Ali Mujahidin: “Kembangkan Madrasah dan Pesantren Sebagai Identitas Kota Cilegon Kota Santri”

128

Mumu

Marwah Kota Cilegon yang dulu sempat digelari sebagai Kota Santri, belakangan ini semakin menguat untuk dikembalikan eksistensinya, setidaknya hal tersebut diungkapkan oleh Ali Mujahidin yang saat ini menjadi calon Walikota Cilegon jalur Independent.

“Ketika Islam turun, dakwah Rasulullah yang paling utama adalah memperbaiki umatnya. Ini menjadi uswah yang seharusnya bisa diterapkan di Kota Cilegon,” kata Haji Mumu dalam sambutan pengajian di Rumah Pemenangan Mulia (RPM) di Cilegon, Kamis malam, (29/10/ 2020).

Mumu mengungkapkan, sejarah Kota Cilegon mencatat bahwa santri memiliki peranan penting dalam perjuangan melawan penjajah. Sayangnya, seiring perkembangan zaman, Cilegon mengalami pergeseran degradasi moral pada generasi muda saat ini.

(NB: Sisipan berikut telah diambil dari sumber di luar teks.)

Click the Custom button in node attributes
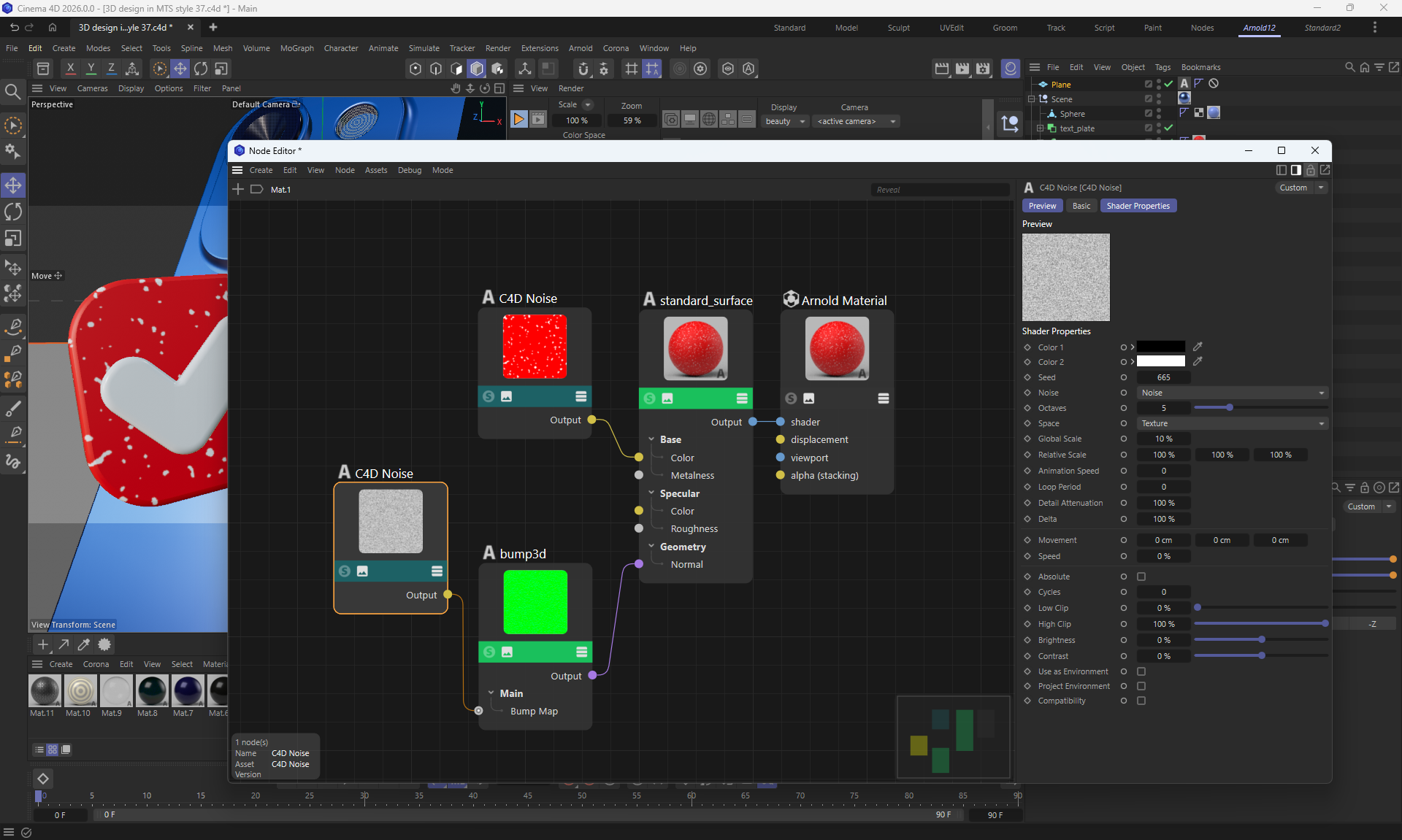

“Ketika tempat hiburan malam semakin menjamur, lembaga pendidikan seperti madrasah dan pondok pesantren malah tidak terurus oleh pemerintah,” katanya.

Peran madrasah dan pondok pesantren, sambung Mumu,  harus mendapat perhatian lebih dari pemerintah.

“Mengingat benteng terakhir pertahanan moral generasi muda saat ini adalah pendidikan islam itu sendiri”ucapnya.

Sebagi calon Wali Kota Cilegon,  menyampaikan pesan perubahan, salah satunya adalah mengembalikan marwah Kota Cilegon sebagai kota santri yang saat ini dinilai banyak pihak citra tersebut semakin memudar lantaran banyak berdirinya tempat hiburan malam.

“Kita bisa lihat, modernisasi yang berkembang di Cilegon malahan salah kaprah. Tempat hiburan yang semakin banyak tanpa memperhatikan lembaga pendidikan yang mencetak peradaban manusia di kemudian hari,” kata Haji Mumu.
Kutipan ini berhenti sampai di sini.